> **Problem 1**: Repeat the passage on database types word for word, between "When documents lose" and "AWAIT collection.INSERT_ONE(doc)", inclusive.

> **Document segment**:
+ + + + +

Content management systems where each page type has different fields
Product catalogs where a laptop has different attributes than a T-shirt
Rapid prototyping where the schema evolves weekly
Event storage where each event type carries different payloads

When documents lose

Documents fall apart when you need to query across relationships. "Show me all users who purchased products from category X in the last 30 days" requires multiple collection lookups with no JOIN support. You end up denormalizing aggressively or building the joins in application code.

Real-world pitfall: A startup builds their entire e-commerce platform on MongoDB. Six months later, finance needs revenue reports broken down by product category, region, and time period. These cross-collection aggregations are painful. They either build a separate analytics pipeline or migrate to PostgreSQL.

// Insert a flexible document into MongoDB
PROCEDURE STORE_PRODUCT(client, product):
    db ← client.DATABASE("catalog")
    collection ← db.COLLECTION("products")

    // Each product can have different fields
    doc ← CONVERT product TO document
    AWAIT collection.INSERT_ONE(doc)

Key-Value Stores

Examples: Redis, Memcached, Amazon DynamoDB, etcd

Key-value stores map keys to values with O(1) lookups. They are the fastest category for simple read/write patterns.

Redis: more than a cache

Redis supports strings, hashes, lists, sets, sorted sets, streams, and HyperLogLog. Common patterns:

Pattern	How
Session storage	`SET session:{token} {user_json} EX 3600`
Rate limiting	`INCR ratelimit:{ip}:{minute}` with TTL
Leaderboard	Sorted set: `ZADD leaderboard {score} {user_id}`
Distributed lock	`SET lock:{resource} {owner} NX EX 30`
Pub/sub	`PUBLISH channel message` / `SUBSCRIBE channel`
Queue	`LPUSH queue task` / `BRPOP queue 0`

PROCEDURE CACHE_USER_PROFILE(redis_conn, user_id, profile_json):
    // Cache for 1 hour
    AWAIT redis_conn.SET_WITH_EXPIRY("user:profile:" + user_id, profile_json, 3600)

+ + + + +

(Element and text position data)
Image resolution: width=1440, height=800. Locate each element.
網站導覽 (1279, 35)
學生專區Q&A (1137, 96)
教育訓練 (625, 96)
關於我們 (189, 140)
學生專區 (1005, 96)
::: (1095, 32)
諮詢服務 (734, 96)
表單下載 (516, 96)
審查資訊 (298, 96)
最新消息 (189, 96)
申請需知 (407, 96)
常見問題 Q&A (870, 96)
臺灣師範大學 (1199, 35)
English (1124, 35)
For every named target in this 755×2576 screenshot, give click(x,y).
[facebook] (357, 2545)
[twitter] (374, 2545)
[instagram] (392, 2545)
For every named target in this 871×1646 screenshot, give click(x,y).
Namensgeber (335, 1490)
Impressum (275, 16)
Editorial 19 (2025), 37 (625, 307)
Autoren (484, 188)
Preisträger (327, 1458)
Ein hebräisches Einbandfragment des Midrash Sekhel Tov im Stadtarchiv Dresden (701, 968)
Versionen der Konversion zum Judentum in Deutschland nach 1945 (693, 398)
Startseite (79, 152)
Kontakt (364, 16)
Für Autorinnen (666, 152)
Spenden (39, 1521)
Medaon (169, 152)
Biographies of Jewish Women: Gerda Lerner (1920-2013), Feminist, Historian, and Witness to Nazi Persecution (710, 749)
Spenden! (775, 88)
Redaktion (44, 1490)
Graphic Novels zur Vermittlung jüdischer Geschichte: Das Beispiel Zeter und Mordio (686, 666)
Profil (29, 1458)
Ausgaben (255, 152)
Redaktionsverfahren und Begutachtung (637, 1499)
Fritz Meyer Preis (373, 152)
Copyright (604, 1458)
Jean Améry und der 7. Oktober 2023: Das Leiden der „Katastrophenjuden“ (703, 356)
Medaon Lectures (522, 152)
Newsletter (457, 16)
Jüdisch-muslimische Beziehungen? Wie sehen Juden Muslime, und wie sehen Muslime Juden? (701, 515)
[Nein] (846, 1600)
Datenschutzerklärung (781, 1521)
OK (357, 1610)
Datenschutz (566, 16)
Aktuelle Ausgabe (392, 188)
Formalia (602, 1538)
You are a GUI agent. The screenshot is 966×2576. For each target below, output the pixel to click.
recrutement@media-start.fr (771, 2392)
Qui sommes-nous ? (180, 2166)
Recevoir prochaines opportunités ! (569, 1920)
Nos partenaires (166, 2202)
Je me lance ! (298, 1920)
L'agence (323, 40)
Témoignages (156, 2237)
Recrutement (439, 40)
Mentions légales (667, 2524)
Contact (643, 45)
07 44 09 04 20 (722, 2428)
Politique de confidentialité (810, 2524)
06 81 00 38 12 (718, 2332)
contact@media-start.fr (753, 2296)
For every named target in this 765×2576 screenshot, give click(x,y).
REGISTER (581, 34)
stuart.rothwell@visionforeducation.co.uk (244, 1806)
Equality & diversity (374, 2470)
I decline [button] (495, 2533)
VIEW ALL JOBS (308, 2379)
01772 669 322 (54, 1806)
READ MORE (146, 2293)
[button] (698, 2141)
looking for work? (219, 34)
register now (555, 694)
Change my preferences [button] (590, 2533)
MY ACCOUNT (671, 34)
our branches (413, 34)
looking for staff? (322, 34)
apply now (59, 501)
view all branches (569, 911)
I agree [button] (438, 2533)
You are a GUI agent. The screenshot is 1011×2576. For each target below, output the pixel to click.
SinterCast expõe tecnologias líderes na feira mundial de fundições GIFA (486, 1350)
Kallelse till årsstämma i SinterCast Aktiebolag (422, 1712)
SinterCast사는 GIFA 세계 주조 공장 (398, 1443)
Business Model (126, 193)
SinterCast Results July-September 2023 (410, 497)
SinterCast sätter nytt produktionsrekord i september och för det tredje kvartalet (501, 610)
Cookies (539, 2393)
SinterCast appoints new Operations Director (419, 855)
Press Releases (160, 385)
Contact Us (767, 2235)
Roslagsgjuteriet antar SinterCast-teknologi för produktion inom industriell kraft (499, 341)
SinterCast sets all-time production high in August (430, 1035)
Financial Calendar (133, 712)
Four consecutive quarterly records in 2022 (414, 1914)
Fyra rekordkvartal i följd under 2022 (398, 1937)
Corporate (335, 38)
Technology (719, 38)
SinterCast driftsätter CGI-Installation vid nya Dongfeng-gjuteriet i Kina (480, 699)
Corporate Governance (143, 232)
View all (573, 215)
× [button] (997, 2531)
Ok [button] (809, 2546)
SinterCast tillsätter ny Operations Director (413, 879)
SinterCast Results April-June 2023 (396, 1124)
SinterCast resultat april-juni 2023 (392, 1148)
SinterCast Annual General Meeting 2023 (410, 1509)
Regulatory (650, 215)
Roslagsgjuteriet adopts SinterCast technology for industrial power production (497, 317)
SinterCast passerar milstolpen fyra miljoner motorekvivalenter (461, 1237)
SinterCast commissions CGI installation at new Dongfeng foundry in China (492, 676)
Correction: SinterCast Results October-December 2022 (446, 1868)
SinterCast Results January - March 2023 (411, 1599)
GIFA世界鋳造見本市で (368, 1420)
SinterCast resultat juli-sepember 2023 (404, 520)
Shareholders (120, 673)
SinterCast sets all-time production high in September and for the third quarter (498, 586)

+ + + + +

> **Problem 2**: Please reproduce the entries between the lines holding "SinterCast sätter nytt" and "SinterCast passerar milstolpen", inclusive, with no changes.

> **Task output 1**:
When documents lose

Documents fall apart when you need to query across relationships. "Show me all users who purchased products from category X in the last 30 days" requires multiple collection lookups with no JOIN support. You end up denormalizing aggressively or building the joins in application code.

Real-world pitfall: A startup builds their entire e-commerce platform on MongoDB. Six months later, finance needs revenue reports broken down by product category, region, and time period. These cross-collection aggregations are painful. They either build a separate analytics pipeline or migrate to PostgreSQL.

// Insert a flexible document into MongoDB
PROCEDURE STORE_PRODUCT(client, product):
    db ← client.DATABASE("catalog")
    collection ← db.COLLECTION("products")

    // Each product can have different fields
    doc ← CONVERT product TO document
    AWAIT collection.INSERT_ONE(doc)

> **Task output 2**:
SinterCast sätter nytt produktionsrekord i september och för det tredje kvartalet (501, 610)
Cookies (539, 2393)
SinterCast appoints new Operations Director (419, 855)
Press Releases (160, 385)
Contact Us (767, 2235)
Roslagsgjuteriet antar SinterCast-teknologi för produktion inom industriell kraft (499, 341)
SinterCast sets all-time production high in August (430, 1035)
Financial Calendar (133, 712)
Four consecutive quarterly records in 2022 (414, 1914)
Fyra rekordkvartal i följd under 2022 (398, 1937)
Corporate (335, 38)
Technology (719, 38)
SinterCast driftsätter CGI-Installation vid nya Dongfeng-gjuteriet i Kina (480, 699)
Corporate Governance (143, 232)
View all (573, 215)
× [button] (997, 2531)
Ok [button] (809, 2546)
SinterCast tillsätter ny Operations Director (413, 879)
SinterCast Results April-June 2023 (396, 1124)
SinterCast resultat april-juni 2023 (392, 1148)
SinterCast Annual General Meeting 2023 (410, 1509)
Regulatory (650, 215)
Roslagsgjuteriet adopts SinterCast technology for industrial power production (497, 317)
SinterCast passerar milstolpen fyra miljoner motorekvivalenter (461, 1237)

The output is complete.